Bitcoin (BTC) has posted its weakest performance relative to equities since the FTX collapse in late 2022, falling 43% over the past six months while the S&P 500 gained 7% and gold surged 51%, a divergence that analytics firm Santiment says is historically unsustainable.
What Happened: BTC Decouples From Stocks
Since late August, BTC has moved in the opposite direction of traditional markets, breaking a long-standing pattern of correlation with equities. Gold has climbed sharply. Stocks have held steady. Bitcoin has dropped.
The gap represents the weakest BTC-to-equities correlation since the market turmoil of late 2022, when rising interest rates and the FTX implosion pushed Bitcoin down to roughly $15,700.
According to Santiment, such dramatic deviations from historical correlations do not typically persist. Previous instances show that markets rotate as sentiment and macroeconomic conditions shift, resulting in changing capital flows over time.
Santiment added that if BTC returns to its historical tendency of tracking equities during economic expansions - particularly in a scenario involving three interest rate cuts in the second half of 2025 - there could be significant room for Bitcoin and altcoins to recover.
On Wednesday, Bitcoin briefly climbed above $66,000 before pulling back to stabilize above $65,000, but funding rates in the BTC futures market remained largely negative across the $62,000-$68,000 range.

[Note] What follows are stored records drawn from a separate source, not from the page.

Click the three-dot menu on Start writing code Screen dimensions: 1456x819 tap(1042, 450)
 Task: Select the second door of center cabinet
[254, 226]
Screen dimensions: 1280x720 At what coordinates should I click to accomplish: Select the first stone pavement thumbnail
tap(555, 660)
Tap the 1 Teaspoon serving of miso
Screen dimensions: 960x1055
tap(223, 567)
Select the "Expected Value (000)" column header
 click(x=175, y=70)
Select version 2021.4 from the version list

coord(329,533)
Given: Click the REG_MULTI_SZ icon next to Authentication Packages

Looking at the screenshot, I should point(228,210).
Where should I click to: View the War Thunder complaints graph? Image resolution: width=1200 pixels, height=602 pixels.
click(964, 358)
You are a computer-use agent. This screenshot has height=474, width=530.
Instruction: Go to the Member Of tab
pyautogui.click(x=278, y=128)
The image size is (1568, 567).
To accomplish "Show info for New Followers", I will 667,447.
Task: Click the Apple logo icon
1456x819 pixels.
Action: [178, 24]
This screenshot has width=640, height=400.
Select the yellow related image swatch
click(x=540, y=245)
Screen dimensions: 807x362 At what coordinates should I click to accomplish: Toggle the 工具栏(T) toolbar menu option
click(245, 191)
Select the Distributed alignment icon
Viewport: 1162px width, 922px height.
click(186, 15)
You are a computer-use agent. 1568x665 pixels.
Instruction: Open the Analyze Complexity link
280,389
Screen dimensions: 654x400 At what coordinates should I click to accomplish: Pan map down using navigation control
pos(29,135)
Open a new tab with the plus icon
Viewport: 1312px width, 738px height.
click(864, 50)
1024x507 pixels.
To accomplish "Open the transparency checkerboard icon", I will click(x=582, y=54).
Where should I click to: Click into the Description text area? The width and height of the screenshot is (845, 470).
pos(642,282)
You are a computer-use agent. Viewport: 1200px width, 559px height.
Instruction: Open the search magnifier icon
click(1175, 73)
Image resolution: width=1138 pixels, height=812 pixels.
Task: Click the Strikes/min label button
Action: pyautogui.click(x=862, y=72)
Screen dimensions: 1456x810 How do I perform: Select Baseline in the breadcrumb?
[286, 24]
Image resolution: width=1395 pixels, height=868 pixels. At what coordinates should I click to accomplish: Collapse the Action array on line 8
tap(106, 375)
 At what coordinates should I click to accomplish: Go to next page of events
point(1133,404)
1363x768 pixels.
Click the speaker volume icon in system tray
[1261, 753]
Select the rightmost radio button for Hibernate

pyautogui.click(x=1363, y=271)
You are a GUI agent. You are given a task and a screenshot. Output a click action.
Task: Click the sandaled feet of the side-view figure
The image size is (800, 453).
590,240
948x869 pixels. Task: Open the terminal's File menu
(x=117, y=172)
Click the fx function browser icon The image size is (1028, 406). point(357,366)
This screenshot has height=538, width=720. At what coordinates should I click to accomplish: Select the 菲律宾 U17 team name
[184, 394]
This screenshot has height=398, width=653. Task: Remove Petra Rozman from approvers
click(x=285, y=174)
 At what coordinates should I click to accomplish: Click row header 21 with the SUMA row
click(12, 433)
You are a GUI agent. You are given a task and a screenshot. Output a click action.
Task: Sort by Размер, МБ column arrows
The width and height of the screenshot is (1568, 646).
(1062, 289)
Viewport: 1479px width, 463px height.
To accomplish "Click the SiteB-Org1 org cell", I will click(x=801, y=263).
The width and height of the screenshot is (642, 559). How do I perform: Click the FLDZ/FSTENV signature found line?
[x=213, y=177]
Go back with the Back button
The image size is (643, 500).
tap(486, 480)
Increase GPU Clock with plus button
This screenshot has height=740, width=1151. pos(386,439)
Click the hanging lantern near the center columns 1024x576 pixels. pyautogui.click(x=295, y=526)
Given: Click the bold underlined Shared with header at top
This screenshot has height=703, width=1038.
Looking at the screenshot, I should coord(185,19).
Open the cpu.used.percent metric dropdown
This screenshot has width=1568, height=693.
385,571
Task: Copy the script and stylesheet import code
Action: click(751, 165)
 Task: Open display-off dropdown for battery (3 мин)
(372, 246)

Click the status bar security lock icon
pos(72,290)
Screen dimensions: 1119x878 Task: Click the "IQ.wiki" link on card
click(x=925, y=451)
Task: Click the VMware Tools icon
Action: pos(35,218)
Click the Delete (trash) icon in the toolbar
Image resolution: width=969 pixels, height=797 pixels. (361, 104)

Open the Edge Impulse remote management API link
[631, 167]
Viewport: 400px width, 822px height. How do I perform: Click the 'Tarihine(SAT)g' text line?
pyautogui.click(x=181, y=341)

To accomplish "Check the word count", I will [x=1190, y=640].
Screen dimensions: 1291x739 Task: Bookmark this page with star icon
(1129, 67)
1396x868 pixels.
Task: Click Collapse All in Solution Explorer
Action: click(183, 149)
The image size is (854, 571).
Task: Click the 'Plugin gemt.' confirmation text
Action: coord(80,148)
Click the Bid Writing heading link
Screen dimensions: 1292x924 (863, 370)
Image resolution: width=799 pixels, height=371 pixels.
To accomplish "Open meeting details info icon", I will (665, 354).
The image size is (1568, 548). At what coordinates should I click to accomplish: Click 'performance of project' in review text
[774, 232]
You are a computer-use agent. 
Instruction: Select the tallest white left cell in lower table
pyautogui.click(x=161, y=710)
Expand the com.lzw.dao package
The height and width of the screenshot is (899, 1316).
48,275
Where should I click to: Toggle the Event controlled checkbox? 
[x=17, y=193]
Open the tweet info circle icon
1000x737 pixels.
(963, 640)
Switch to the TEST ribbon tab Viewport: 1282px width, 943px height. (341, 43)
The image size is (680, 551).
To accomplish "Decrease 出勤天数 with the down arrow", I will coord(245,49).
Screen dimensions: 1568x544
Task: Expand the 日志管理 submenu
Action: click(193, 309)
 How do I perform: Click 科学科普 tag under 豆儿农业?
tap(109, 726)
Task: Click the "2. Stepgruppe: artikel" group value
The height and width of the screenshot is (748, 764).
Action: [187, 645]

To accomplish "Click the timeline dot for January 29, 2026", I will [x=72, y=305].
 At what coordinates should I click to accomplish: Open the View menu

CryptoQuant stated that Bitcoin may not have formed a true bottom yet, noting that short-term holders have been consistently selling at a loss for nearly 30 days, with multiple large sell spikes absorbed without triggering a sustained rebound.
"These rallies are acting as exit liquidity, and a meaningful trend reversal is unlikely until short-term holder profits turn positive and remain there," the CryptoQuant report added.
Why It Matters: Correlation Breakdown Signal
The decoupling matters because Bitcoin has historically moved in lockstep with the S&P 500 during both rallies and selloffs, making this divergence a rare outlier. In periods of low interest rates and economic growth, such as 2021 and parts of 2024, BTC and altcoins performed well alongside rising stocks.
During tightening cycles - including the aggressive Federal Reserve rate hikes in 2018 and 2022 - crypto declined alongside equities. The current environment, where stocks and gold are rising while Bitcoin falls, does not fit neatly into either pattern.
Santiment's data suggests that when correlations break this sharply, a reversion tends to follow. If macroeconomic conditions shift toward easing later in 2025, BTC could see a substantial catch-up move.
Yet CryptoQuant's analysis warns that the near-term picture remains bearish. Selling pressure has stayed dominant despite brief price pumps, and until short-term holders move back into profit, a sustained recovery appears unlikely.